* _Task objective_:
In the records that follow, find each line containing "total" and copy it.
─── Records supplied ───
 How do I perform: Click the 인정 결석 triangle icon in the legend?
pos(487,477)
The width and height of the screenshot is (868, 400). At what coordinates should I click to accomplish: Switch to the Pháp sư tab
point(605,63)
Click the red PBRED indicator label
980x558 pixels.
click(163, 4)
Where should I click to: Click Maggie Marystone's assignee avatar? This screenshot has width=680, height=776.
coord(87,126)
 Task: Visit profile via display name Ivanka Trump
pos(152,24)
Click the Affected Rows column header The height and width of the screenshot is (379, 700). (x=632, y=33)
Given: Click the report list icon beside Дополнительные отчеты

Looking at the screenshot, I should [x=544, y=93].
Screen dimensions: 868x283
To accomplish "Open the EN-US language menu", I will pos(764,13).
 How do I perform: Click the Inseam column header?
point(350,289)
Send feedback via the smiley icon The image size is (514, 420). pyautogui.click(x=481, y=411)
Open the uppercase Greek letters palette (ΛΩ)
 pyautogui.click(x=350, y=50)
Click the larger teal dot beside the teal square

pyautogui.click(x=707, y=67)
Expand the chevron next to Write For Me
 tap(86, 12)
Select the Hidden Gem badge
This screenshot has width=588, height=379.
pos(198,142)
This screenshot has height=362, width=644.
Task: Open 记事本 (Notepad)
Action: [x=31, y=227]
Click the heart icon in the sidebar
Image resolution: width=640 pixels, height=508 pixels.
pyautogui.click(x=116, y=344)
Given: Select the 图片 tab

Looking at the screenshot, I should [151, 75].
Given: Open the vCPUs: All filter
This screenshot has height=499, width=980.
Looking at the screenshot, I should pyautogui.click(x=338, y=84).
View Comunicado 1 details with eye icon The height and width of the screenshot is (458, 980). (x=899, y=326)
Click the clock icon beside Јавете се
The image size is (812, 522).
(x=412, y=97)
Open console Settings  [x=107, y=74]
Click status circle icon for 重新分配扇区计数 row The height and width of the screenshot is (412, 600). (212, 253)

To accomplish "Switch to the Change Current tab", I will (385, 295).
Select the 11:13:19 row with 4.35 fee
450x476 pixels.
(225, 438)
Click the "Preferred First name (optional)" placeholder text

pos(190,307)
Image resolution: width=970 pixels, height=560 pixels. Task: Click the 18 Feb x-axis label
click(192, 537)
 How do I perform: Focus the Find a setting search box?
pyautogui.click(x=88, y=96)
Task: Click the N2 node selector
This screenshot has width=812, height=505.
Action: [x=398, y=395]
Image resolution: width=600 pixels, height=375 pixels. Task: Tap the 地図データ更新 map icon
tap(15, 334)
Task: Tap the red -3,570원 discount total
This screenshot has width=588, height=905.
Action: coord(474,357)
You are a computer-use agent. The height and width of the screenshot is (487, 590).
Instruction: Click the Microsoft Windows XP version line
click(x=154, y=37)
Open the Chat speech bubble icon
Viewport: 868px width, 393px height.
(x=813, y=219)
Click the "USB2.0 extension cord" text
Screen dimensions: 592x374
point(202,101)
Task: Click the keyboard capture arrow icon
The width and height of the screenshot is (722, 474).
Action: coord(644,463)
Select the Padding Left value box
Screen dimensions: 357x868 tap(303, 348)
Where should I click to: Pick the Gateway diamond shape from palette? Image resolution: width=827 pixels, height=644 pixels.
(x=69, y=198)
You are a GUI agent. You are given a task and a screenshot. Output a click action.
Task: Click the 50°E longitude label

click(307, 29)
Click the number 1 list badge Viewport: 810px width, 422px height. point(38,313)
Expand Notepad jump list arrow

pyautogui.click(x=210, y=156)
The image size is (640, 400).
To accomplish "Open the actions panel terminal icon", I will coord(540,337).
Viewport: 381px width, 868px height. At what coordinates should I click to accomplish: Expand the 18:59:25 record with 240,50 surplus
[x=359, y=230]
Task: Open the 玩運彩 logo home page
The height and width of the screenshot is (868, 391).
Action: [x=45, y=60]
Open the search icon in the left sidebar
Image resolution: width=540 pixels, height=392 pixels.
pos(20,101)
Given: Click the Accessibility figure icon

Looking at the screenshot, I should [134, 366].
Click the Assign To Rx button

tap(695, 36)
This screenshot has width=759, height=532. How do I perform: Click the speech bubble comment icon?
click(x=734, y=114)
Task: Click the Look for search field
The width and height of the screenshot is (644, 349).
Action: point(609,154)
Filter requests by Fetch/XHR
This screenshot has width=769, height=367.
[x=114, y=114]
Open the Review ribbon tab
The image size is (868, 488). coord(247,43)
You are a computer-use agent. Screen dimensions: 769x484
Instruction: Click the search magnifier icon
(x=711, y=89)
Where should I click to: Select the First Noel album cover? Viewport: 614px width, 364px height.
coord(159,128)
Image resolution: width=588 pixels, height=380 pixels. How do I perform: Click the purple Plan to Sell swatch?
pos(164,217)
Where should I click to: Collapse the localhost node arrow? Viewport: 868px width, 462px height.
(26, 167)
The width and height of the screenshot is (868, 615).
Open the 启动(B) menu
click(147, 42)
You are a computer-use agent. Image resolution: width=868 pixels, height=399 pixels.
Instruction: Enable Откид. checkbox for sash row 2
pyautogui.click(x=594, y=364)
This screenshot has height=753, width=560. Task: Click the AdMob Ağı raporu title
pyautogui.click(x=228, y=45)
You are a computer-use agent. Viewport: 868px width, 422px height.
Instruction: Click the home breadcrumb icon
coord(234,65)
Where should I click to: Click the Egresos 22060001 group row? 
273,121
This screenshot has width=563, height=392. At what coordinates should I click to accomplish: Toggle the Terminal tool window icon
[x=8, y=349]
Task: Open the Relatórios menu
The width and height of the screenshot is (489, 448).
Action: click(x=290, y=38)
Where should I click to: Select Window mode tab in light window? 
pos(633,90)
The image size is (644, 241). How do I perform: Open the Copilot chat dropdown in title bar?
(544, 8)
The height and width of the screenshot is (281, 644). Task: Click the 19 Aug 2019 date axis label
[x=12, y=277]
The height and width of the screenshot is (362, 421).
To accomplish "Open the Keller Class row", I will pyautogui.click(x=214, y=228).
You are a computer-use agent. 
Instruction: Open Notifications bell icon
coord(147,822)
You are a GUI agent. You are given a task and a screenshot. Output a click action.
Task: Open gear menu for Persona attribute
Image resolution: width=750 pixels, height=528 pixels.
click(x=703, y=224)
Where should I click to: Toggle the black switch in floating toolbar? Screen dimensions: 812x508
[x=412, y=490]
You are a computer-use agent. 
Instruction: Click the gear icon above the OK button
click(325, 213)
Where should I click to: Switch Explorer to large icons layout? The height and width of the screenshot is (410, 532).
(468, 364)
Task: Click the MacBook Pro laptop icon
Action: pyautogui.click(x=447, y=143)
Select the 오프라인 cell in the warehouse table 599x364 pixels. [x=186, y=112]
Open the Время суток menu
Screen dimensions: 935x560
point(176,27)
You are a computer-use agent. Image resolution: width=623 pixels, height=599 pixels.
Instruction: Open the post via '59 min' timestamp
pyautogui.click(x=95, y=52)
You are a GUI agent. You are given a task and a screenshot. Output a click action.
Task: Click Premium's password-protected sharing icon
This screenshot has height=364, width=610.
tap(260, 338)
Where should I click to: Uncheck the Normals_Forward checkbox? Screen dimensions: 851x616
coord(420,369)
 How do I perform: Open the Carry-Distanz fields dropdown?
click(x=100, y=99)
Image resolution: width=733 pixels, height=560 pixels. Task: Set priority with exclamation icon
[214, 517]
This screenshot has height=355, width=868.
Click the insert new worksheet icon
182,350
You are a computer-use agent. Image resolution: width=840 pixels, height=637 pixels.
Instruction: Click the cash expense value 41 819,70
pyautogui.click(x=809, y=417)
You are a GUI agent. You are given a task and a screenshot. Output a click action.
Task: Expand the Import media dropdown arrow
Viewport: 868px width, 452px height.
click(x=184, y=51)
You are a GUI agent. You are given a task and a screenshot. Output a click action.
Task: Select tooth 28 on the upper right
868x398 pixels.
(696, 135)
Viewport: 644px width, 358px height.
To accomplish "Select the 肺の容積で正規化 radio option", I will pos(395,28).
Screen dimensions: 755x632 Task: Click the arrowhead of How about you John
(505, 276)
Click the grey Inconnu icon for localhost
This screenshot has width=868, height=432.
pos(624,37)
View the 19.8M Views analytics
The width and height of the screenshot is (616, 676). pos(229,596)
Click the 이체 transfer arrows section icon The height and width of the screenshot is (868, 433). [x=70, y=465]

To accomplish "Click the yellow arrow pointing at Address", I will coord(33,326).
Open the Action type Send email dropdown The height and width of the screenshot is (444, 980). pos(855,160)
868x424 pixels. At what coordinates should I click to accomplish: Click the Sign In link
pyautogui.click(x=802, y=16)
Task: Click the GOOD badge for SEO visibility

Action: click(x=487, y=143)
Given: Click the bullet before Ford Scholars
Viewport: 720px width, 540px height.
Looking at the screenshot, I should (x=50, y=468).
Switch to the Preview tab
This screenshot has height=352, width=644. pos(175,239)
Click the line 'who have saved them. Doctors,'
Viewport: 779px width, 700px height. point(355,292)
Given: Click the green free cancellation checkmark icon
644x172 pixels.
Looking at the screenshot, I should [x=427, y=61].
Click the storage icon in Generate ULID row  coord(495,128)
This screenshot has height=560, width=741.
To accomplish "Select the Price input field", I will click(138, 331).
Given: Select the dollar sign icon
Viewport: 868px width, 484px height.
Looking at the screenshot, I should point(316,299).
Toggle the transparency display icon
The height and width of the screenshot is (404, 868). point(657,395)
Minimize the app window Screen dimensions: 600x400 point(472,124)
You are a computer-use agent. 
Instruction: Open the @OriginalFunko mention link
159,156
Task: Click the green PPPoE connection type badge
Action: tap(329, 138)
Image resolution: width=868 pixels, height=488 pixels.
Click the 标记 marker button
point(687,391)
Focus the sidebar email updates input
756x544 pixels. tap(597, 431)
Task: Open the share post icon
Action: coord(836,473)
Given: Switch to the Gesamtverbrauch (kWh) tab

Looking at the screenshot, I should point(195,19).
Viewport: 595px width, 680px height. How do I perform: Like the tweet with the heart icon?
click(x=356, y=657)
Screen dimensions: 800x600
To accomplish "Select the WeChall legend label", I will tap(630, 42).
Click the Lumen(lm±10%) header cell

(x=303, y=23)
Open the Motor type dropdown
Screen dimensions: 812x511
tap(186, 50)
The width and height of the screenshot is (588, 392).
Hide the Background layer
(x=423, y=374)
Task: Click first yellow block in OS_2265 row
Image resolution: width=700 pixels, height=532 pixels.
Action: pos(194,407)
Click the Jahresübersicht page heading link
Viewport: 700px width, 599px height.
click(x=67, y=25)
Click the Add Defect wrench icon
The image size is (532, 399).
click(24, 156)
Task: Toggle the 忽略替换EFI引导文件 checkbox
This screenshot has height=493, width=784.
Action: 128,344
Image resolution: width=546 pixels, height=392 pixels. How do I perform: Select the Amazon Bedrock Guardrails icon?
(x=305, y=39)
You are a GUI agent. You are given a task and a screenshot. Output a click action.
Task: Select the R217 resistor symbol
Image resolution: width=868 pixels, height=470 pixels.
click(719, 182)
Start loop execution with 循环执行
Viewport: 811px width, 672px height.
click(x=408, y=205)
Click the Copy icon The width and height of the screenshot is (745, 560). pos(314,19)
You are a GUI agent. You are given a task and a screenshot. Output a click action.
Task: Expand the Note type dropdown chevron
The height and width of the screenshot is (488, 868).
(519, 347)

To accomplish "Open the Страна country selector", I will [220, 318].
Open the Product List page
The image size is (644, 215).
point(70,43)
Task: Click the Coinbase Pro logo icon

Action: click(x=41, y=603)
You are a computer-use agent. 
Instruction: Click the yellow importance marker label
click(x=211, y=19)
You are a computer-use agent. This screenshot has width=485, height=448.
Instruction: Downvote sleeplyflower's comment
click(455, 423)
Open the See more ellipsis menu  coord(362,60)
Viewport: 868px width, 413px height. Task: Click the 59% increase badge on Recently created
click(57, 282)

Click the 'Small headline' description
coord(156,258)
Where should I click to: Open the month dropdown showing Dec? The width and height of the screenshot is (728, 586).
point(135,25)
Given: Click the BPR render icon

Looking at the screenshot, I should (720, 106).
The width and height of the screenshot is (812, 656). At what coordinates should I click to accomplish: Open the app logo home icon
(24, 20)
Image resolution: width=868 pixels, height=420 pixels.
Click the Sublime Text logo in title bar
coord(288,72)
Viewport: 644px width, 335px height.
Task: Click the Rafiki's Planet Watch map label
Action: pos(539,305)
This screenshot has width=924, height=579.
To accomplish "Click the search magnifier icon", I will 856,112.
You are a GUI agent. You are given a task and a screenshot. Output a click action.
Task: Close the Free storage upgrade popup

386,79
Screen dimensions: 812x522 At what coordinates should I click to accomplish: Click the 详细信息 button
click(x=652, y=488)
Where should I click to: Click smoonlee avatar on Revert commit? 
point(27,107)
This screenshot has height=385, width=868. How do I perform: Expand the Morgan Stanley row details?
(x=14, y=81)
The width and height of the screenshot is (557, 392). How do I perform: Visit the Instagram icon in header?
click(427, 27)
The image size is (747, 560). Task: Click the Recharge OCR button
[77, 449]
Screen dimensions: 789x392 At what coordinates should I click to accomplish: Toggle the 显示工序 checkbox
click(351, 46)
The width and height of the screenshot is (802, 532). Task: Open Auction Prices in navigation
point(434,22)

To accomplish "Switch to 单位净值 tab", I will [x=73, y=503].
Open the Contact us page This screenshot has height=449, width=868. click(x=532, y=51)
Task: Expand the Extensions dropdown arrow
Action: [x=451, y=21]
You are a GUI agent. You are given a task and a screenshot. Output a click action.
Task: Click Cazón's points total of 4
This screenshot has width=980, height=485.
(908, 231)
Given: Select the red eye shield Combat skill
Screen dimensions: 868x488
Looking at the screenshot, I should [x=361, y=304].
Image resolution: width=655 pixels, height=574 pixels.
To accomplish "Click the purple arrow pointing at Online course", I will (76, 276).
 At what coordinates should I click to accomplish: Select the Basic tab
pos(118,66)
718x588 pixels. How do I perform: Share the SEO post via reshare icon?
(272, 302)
───
* _Exercise answer_:
Task: Tap the red -3,570원 discount total
Task: Click Cazón's points total of 4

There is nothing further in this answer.